Zawodnik z Boltonu liczy na to, że uda się wkrótce doprowadzić do ponownej konfrontacji z Garcią. Pierwsza walka tych bokserów odbyła się w lipcu w Las Vegas i zakończyła się wygraną Amerykanina przez techniczny nokaut w czwartej rundzie.
- Garcia dobrze mnie trafił, ale zmierzę się z nim jeszcze raz. Możemy walczyć w dowolnym terminie, w dowolnym miejscu – mówi Khan.
życzyłbym sobie żeby w Polsce dwudziestolatkowie mieli takich rywali w cv ,
Khan z młodych bokserów był najodważniej prowadzony.
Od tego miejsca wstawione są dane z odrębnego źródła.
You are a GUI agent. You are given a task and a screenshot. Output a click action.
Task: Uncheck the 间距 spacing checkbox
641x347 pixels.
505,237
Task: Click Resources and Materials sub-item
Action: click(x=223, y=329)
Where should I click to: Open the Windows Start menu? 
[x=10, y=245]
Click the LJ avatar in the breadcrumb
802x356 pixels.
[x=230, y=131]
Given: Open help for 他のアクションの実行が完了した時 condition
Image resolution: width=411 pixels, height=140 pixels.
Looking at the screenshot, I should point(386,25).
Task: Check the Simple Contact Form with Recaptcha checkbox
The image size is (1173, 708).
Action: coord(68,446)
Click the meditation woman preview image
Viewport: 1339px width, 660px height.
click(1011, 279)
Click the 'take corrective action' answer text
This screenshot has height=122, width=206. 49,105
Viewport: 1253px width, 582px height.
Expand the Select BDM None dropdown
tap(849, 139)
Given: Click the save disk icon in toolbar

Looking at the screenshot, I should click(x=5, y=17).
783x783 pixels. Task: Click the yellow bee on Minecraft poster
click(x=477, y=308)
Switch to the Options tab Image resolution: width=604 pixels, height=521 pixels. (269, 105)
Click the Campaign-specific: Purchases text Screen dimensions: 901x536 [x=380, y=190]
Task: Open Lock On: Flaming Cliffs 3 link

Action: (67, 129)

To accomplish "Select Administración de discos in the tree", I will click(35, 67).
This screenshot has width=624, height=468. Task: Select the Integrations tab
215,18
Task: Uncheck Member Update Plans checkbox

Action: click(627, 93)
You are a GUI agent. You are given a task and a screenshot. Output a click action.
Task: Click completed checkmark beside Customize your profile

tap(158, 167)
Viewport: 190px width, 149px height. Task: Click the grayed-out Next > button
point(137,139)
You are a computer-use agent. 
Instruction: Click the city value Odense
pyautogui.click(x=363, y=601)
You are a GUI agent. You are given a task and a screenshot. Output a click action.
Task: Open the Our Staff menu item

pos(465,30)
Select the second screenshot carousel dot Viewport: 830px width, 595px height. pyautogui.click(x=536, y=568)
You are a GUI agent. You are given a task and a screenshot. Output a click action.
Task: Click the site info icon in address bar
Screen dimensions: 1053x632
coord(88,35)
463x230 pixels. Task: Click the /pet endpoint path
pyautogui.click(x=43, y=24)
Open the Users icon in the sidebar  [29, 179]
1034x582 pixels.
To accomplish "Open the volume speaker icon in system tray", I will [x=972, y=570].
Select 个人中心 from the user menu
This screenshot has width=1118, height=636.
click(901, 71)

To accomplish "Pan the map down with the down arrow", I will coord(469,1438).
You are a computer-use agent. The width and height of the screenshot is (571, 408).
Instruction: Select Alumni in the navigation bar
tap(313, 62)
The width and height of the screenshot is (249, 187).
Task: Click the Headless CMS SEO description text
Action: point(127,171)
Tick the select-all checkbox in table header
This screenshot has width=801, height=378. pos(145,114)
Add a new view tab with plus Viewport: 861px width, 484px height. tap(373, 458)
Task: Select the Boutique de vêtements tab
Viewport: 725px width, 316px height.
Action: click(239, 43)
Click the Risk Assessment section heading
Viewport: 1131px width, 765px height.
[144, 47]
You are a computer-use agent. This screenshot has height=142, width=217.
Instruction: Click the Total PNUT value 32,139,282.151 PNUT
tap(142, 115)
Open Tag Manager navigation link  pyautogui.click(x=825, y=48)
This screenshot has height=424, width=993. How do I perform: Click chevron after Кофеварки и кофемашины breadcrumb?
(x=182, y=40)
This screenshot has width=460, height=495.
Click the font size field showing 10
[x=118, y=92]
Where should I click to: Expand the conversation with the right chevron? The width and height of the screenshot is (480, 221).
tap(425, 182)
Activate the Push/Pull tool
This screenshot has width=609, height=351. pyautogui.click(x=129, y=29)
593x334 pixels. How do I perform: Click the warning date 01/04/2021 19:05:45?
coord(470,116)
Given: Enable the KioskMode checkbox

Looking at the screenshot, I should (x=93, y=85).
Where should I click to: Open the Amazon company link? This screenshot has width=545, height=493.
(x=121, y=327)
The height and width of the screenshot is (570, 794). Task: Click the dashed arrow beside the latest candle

khorne - a ja pamiętam, że wszyscy po prescocie mówili że Khan nigdy w życiu nie wyjdzie do żadnego punchera takiego np. jak...Maidana :))))
Ty jak zwykle swoje nt. Khana. Zapewniam cię, że z Garcią skończy się jak ostatnio.
"przykład zawodowego boksera który mimo porażek/też niezasłużonych/podąża drogą do .."
te niezasłużone porażki to pewnie z Garcia i Prescottem. Wiem, że jesteś zaślepionym fanem Khana ale czy nie widzisz, że przy całym mistrzostwie w ataku jest to bokser z bardzo przeciętną obroną i kiepską szczęką, a do tego nie potrafi trzymać się sztywno założeń taktycznych? Dominatorem to wg. mnie nigdy nie będzie, a nawet jeśli będzie miał jeszcze tytuły mistrzowskie to będzie je szybko tracił. Do tego może jeszcze dojść fakt, że przy takim prowadzeniu (bardzo odważnym - tego absolutnie nie można mu odbierać) to dość szybko jego prime może minąć, a posiadając kilka porażek w rekordzie będzie ekskluzywnym journeymanem.
"Ciekawe co pisali krytycy w 99r o 24 letnim Pacquiao który właśnie dostał KO od średniaka a wcześniej od zwykłego buma :)))))) "
A co można pisać jak 24 latek dostaje KO od średniaka a wcześniej od buma? To raczej oczywiste. A co można pisać o bokserach, którzy przegrywają w debiutach a później odnoszą sukcesy? (chyba przykładów podawać nie trzeba)
piszesz że nie ważne skąd kto jest ale nawet z twojego nicka widać że siedzisz w anglii, a khan wiadomo jakie ma obywatelstwo. Obronę ma khan przeciętną i nie wiem z czym tutaj dyskutować. W ataku jest świetny i tutaj też nie wątpliwości. A co do kiepskiej szczęki to nawet eksperci i sami bokserzy często mówią o czymś takim więc nie wiem jak ty sie na boksie znasz skoro uważasz że cos takiego nie istnieje. A jego pozaringowa działalność mało mnie interesuje, tym bardziej że to pyszałek. Nie przekonałeś mnie.